O encanto da rotina bonita (e a armadilha por trás dela)
Existe uma trend nas redes sociais de “romantizar a rotina”, que eu particularmente gosto bastante. Gosto porque via de regra deixamos o especial para momentos extraordinários, e a proposta vai totalmente contra isso.
A proposta é, portanto, linda: pare de guardar o especial só para datas especiais, e comece a cuidar da vida comum como ela é: digna de beleza, cuidado e capricho, também. (Ou principalmente?)
Romantizar a rotina, a meu ver, implica em tomar café na sua melhor louça numa terça-feira.
Acender velas pra tomar banho sozinha.
Usar seu melhor vestido pra ficar em casa.
Colocar a música que você mais ama pra tocar enquanto você lava louça.
Arrumar a mesa bem bonita só pra você. … Você entendeu.
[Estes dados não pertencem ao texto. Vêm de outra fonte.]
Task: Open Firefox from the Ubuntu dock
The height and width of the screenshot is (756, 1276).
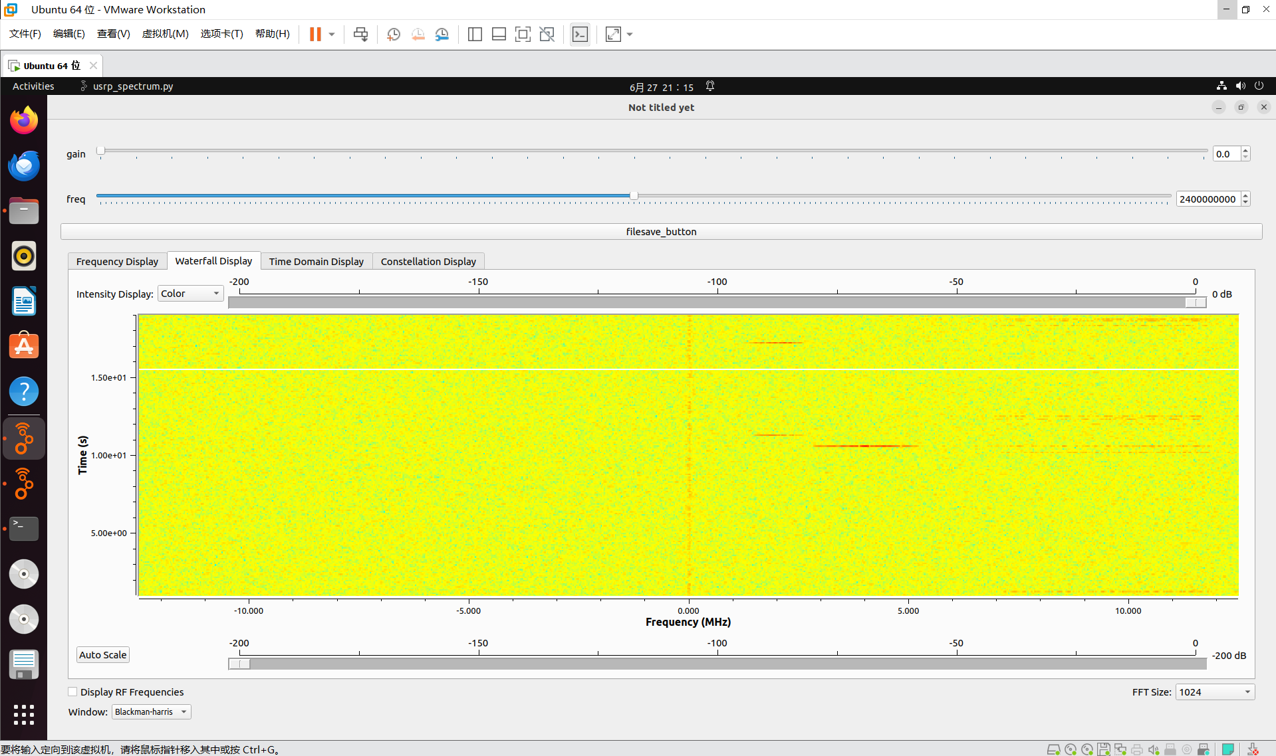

E, veja bem, eu gosto disso. Gosto bastante. (Vivo exatamente dessa forma, inclusive.)
Gosto porque isso devolve sentido e entrega beleza para o momento presente, que é tudo o que se tem de garantido.
O problema começa quando o belo vira obrigação
Mas, se eu puder ser sincera – e eu posso! -, também me gera certa irritação.
Me irrita porque percebi o quanto essa ideia – que deveria promover prazer – tem escorregado pra mais um tipo de cobrança.
Mais uma forma de nos exigir beleza, leveza, graça.
Mais uma estética a seguir.
Mais um filtro a colocar.
E, vá lá… não há nada de errado em gostar do belo.
O problema é quando a gente passa a acreditar que a vida precisa ser bela o tempo todo.
Quando a leveza se torna obrigação.
Quando a busca por encantamento vira performance.
Quando até estar sozinha exige estar visualmente agradável.
É aí que a coisa começa a doer.
Realidade não é Pinterest
Romantizar a rotina é gostoso. Mas romantizar a sua existência como um todo — inclusive quando você está esgotada, frustrada, desanimada — não é autocuidado. É imposição de uma expectativa irrealista e cruel.
A vida real nem sempre é instagramável. Na maior parte das vezes, na verdade, não é.
A cozinha, por vezes (espero!), ficará bagunçada. Vai ter dias em que o cabelo não secará bonito.
Outros em que você não quer dançar no banho, e sim dormir por três dias seguidos. Em alguns a vela acesa antes do banho é a última coisa que você vai pensar em fazer.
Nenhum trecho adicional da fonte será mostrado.